* Exercise requirements *
Copy, word for word, the lines below from the one containing "Task: Select the" up to and including the one containing "688x303 pixels. How", with pictures left out.

Extracted material Start Marker

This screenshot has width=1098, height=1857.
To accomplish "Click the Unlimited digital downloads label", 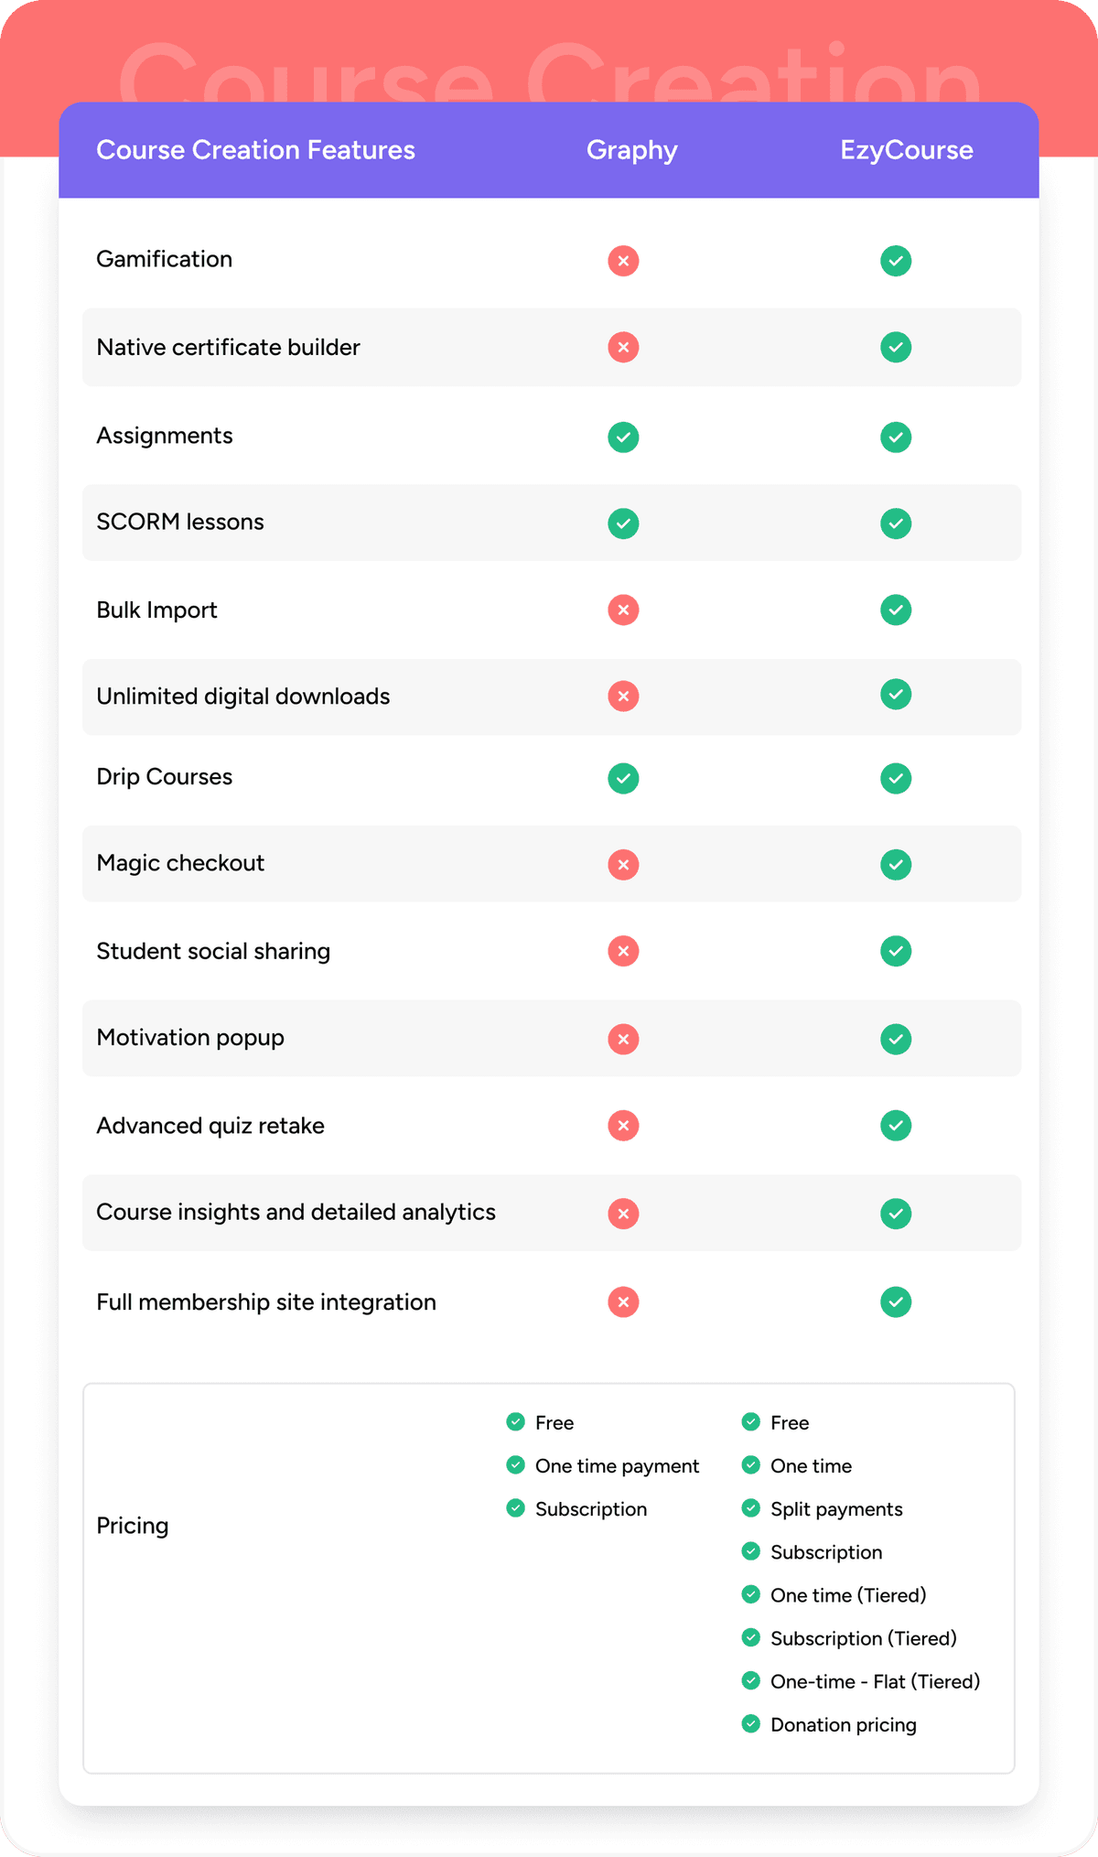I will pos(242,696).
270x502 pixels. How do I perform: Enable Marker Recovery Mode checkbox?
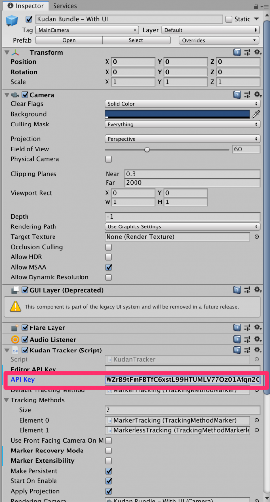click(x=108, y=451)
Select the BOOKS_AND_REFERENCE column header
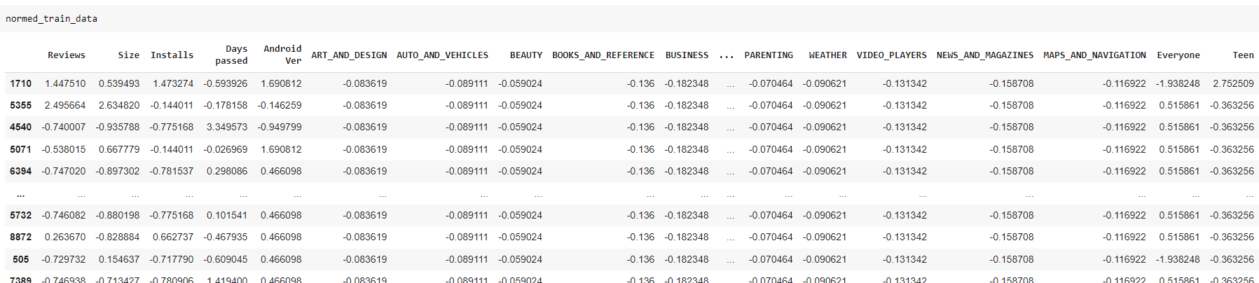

Extracted material End Marker
Extracted material Start Marker

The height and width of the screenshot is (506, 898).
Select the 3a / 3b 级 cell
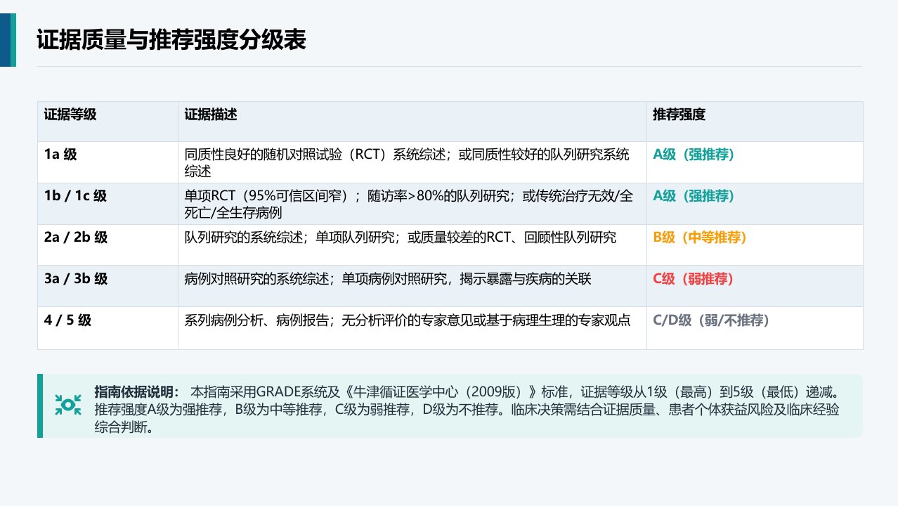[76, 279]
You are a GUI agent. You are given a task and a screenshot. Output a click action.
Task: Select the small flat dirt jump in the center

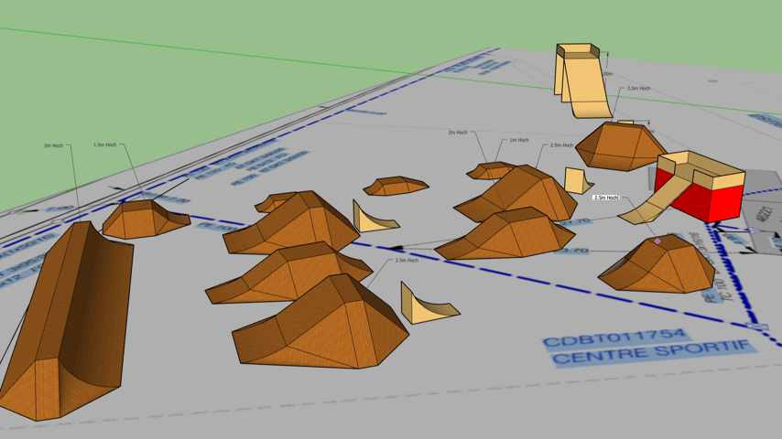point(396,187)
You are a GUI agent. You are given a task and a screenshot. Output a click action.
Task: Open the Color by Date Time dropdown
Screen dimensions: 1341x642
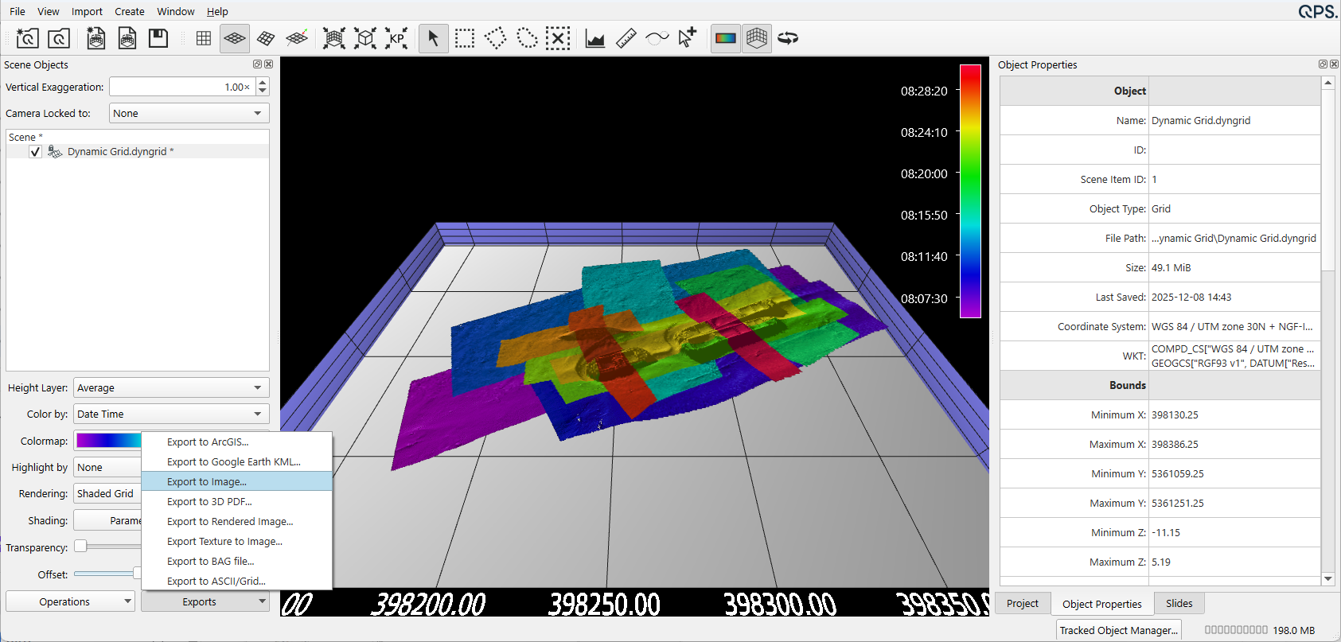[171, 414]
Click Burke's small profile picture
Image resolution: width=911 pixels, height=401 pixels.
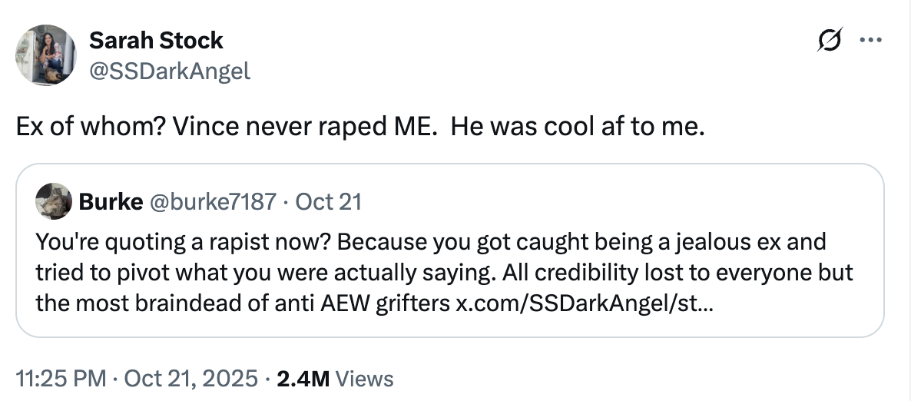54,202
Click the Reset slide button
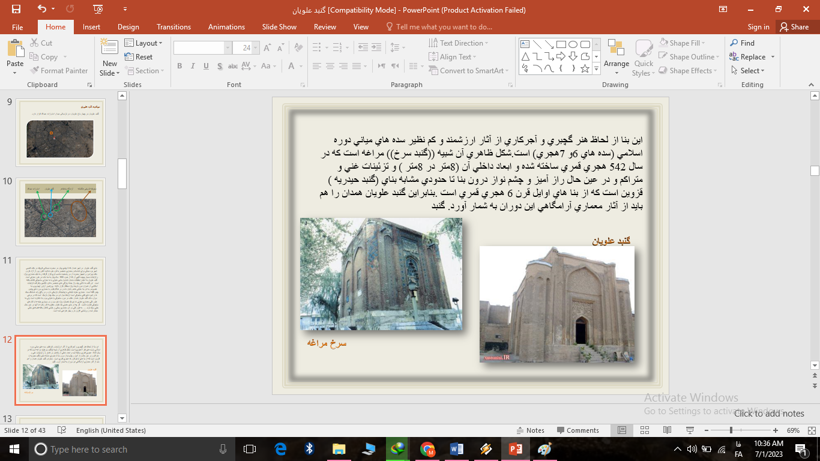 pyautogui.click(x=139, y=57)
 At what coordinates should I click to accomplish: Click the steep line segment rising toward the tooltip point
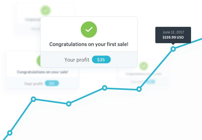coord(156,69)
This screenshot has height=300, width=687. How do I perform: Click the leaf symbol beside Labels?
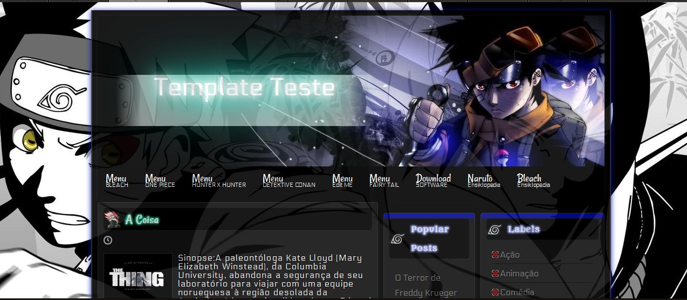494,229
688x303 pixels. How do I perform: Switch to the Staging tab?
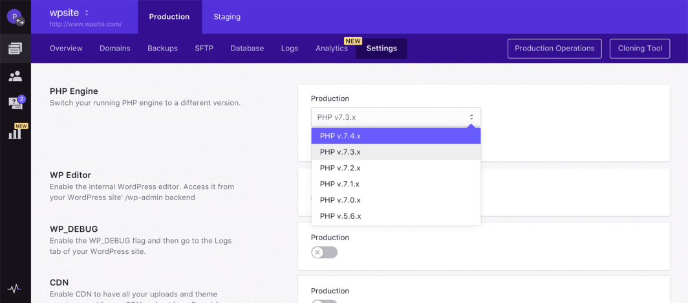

Extracted material End Marker

* Answer space *
Task: Select the small flat dirt jump in the center

point(396,187)
You are a GUI agent. You are given a task and a screenshot. Output a click action.
Task: Open the Color by Date Time dropdown
Screen dimensions: 1341x642
[171, 414]
Click Burke's small profile picture
Image resolution: width=911 pixels, height=401 pixels.
54,202
Click the Reset slide button
 pyautogui.click(x=139, y=57)
 At what coordinates should I click to accomplish: Click the steep line segment rising toward the tooltip point
coord(156,69)
This screenshot has height=300, width=687. How do I perform: Click the leaf symbol beside Labels?
494,229
688x303 pixels. How do I perform: Switch to the Staging tab?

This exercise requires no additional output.